PASSAGE FOR REVIEW:
- Opening Delimiter -
NEOMED President Series: Stanley W. Olson, M.D., Leads the Way

Stanley W. Olson, M.D., led the way for NEOMED from the very start.

It all started with a plan. The Northeastern Medical Education Development Center of Ohio, Inc. (MEDCO) approached Dr. Olson in 1972, seeking a plan to expand medical education in Northeast Ohio that would produce primary care physicians to fill the health care void in the region.

Dr. Olson’s report, “The MEDCO Plan for Medical Education – 1973” led the way for NEOMED (then NEOUCOM) to come into existence, initially as a consortium among Kent State University, The University of Akron and Youngstown State University.

However, Dr. Olson remained humble about the plan, acknowledging its shortcoming – albeit in a strategic manner.

“That first draft was no jewel, let me tell you,” said Dr. Olson in the book Silver Reflections: A History of Northeastern Ohio Universities College of Medicine 1973-1998, written by Margaret J. Neumann Dietz. “It was almost deliberately designed to be vague and have a lot of stuff in it that I knew we were going to throw out. If there had been too much detail, people would have quibbled; with generalities people saw the need for adding something and we got information that we didn’t have before.”
- Closing Delimiter -
DATASET SECTION:
- Opening Delimiter -
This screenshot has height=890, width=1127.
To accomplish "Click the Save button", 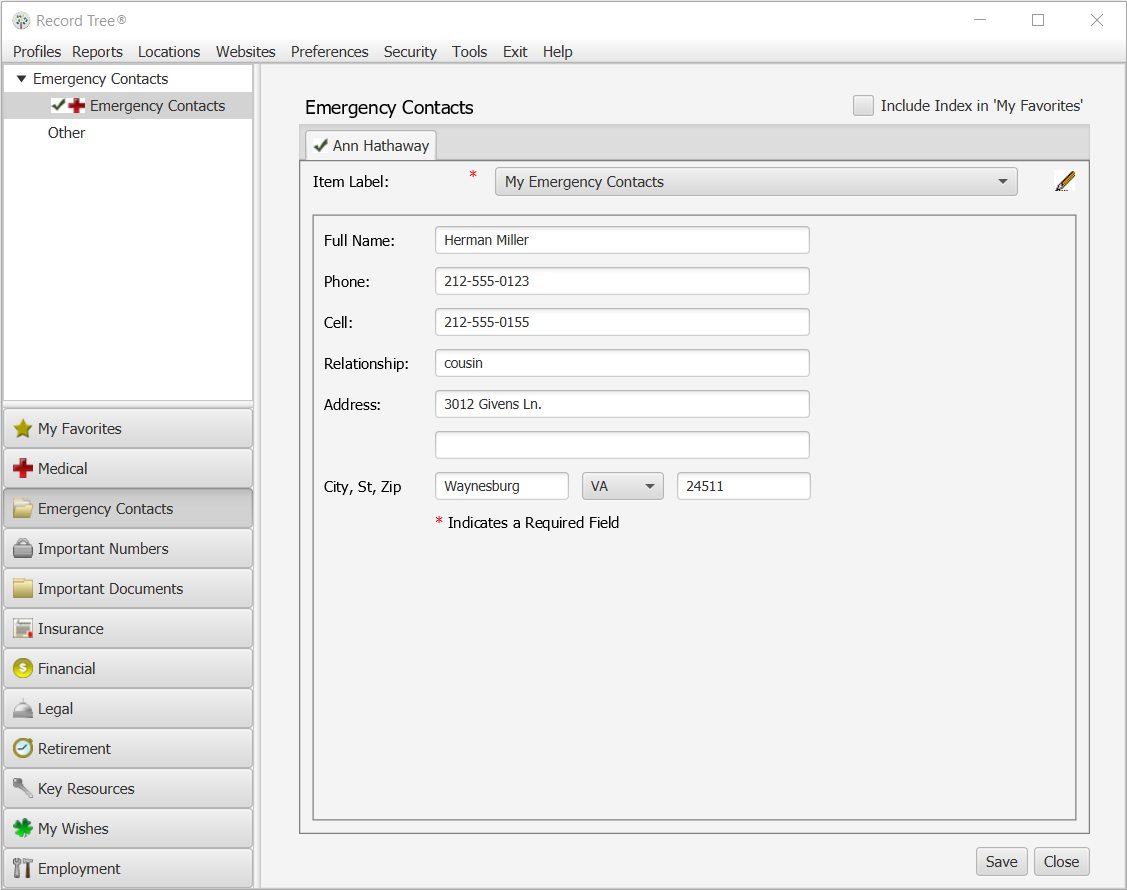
- Closing Delimiter -
REQUIRED ACTION A:
Rewrite the paragraph of the Stanley Olson profile that begins "It all started with a plan." as a short bulleted list that keeps its main facts.
REQUIRED ACTION B:
Answer these questions from the Stanley Olson profile:
(i) What was NEOMED called when it came into existence?
(ii) What was the title of Dr. Olson's report?
(iii) Who wrote the book Silver Reflections?
REQUIRED ACTION C:
According to the Stanley Olson profile, which universities made up the initial consortium? List all of them.
The data after the Stanley Olson profile can be set aside.

OUTPUT A:
- In 1972, the Northeastern Medical Education Development Center of Ohio, Inc. (MEDCO) approached Dr. Olson.
- MEDCO wanted a plan to expand medical education in Northeast Ohio.
- The aim was to produce primary care physicians to fill the region's health care void.

OUTPUT B:
(i) NEOUCOM
(ii) "The MEDCO Plan for Medical Education – 1973"
(iii) Margaret J. Neumann Dietz

OUTPUT C:
- Kent State University
- The University of Akron
- Youngstown State University